How can water as a resource, in fact become a scarce (non-renewable) resource, and not be so ‘renewable’ as we might think when we think of the ‘renewable’ water cycle?  

1
Expert's answer
2021-02-25T11:05:19-0500

Water is not replenished like most renewable resources and instead—reused. If we were constantly losing water, then the speed at which water forms wouldn't be very sustainable, and water would then be considered non-renewable.

Explanation

Water has been considered an exploitable and renewable resource from the beginning of civilization, but we have been creating limits to the water supply and reducing the natural renewal processes for even longer. We are now facing growing shortages of water for drinking, crop irrigation and sanitation, such that hundreds of millions of people are constrained in non-essential water uses like bathing and landscaping.

The obvious mechanism of water recycling is rain. Places which are habitable for hunter-gatherers are where monthly rain falls throughout the seasons are enough to drink, wash, and grow plants for food. Humans have been interfering with rain for 40,000 years, and this trend is now rapidly accelerating, with areas of continuing drought spreading around the world.

The primary regulation of rainfall is forests.
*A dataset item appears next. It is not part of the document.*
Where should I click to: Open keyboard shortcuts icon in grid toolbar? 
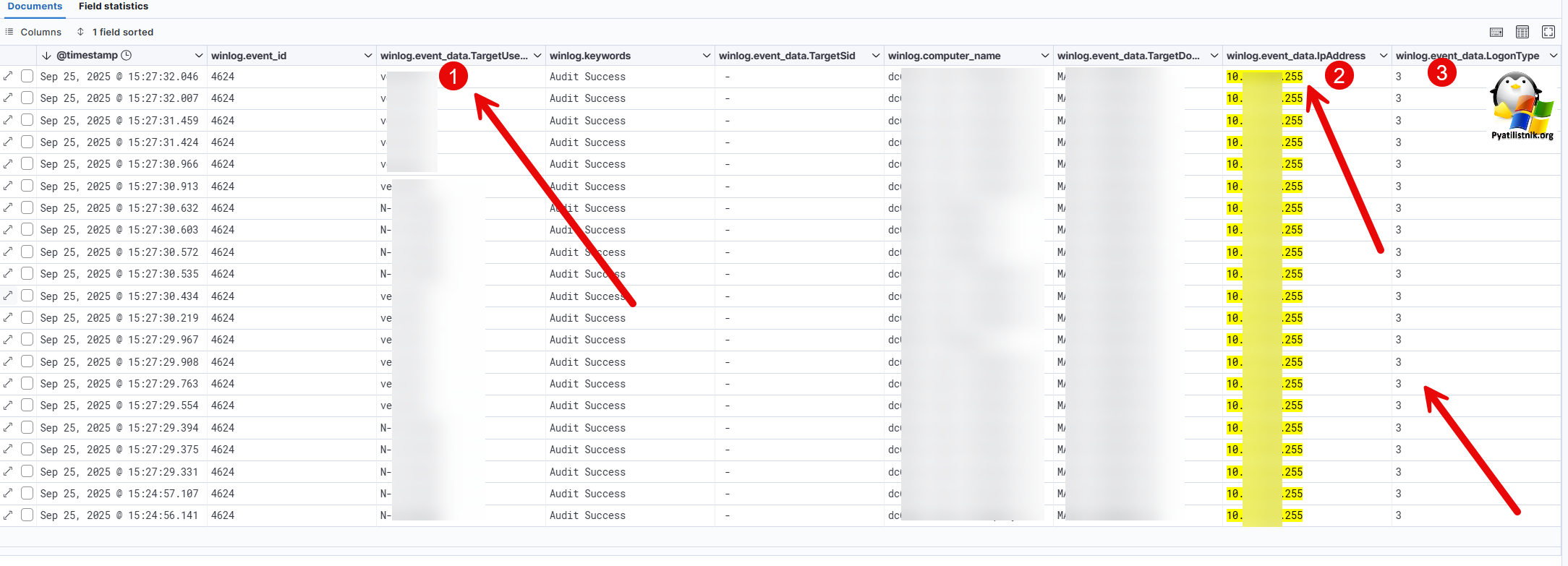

There is a massive flow of water up into the atmosphere from evaporation from rivers, lakes, moist soil and plant metabolism, which supplies the moisture, but forests make rain by a combination of transpiration, which raises the humidity; reducing the temperature by both evaporation and converting solar energy to chemical energy instead of heat; and emitting microscopic organic particles which nucleate droplets to start rain storms. This is the first way that humans disrupted the renewal of water. Humans annihilated half of all forests, 3 trillion trees, for firewood, cropland, grazing land, buildings and roads.
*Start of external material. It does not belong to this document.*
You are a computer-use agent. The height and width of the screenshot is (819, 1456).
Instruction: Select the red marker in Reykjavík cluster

This has caused permanent droughts in many places where civilization started - North and South Africa, Middle East, Central Asia, and the US Southwest. It even caused permanent drought in Australia when humans arriving with stone tipped weapons and fire slashed and burned the great central swamp and extincted the man-eating marsupial cats and bear.
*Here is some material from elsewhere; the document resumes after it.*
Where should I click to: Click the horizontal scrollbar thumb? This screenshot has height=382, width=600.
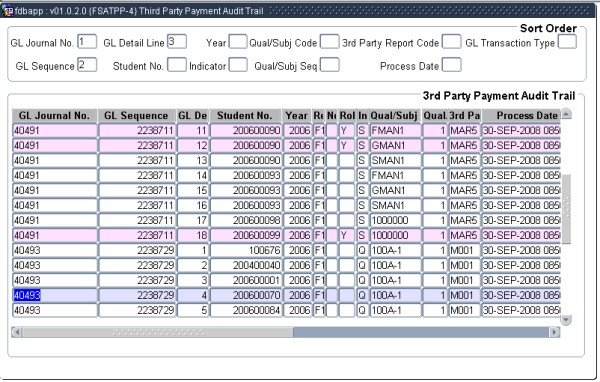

Summary why water is becoming non-renewable

  1. Increase in demand: As population grows, there is more overall water consumption. The rise is enhanced by the increase in life standards.
  2. Concentration of demand: In addition to population growth, there is population densification. Due to preferential migration to large cities or already densely populated areas.
  3. Reduction of natural reservoirs capacity:
  • Snowpack: Snow is a natural seasonal reservoir that stores water in the winter and releases it on the summer. Northern Hemisphere spring snow cover has continued to decrease in extent (high confidence).
  • Glaciers: Mountain glaciers can store water not only from the winter to release in summer. But from rainy years or decades to release it on the dryer years. As mountain glaciers retreat worldwide, the storage capacity is reduced, making the dry months even dryer.
  1. Reduction of reservoirs levels: Many lakes and specially groundwater reservoirs are been drain at a rate faster than the recharge rate. Therefore, they won't be able to sustain current water usage rates for too long.
  2. Depletion of fossil water reservoirs: In the same fashion that a oil well can be used up and it will never "refill". Some groundwater reservoirs are just relics of past climates and do not recharge. Therefore, once used up, the will be extinguished forever.
  3. Climate change: Over millenia, population and specially food production have concentrated in areas with reliable water availability (along rivers for example). Climate change can redistribute rainfall and reduce availability in some areas and increase it in others. And due to the fact that is difficult and costly to relocate the population, it is likely that there will some areas with more population than what can be sustained with the available water resources.
  4. Reduced water quality: it is not often the case that people drink the water straight out of rivers. Usually, filtering and cleaning is required. And as the pollution levels increase on rivers and lakes (due to industry, sewage, etc.). It is becoming more expensive and difficult to actually use the available water for agriculture and human consumption.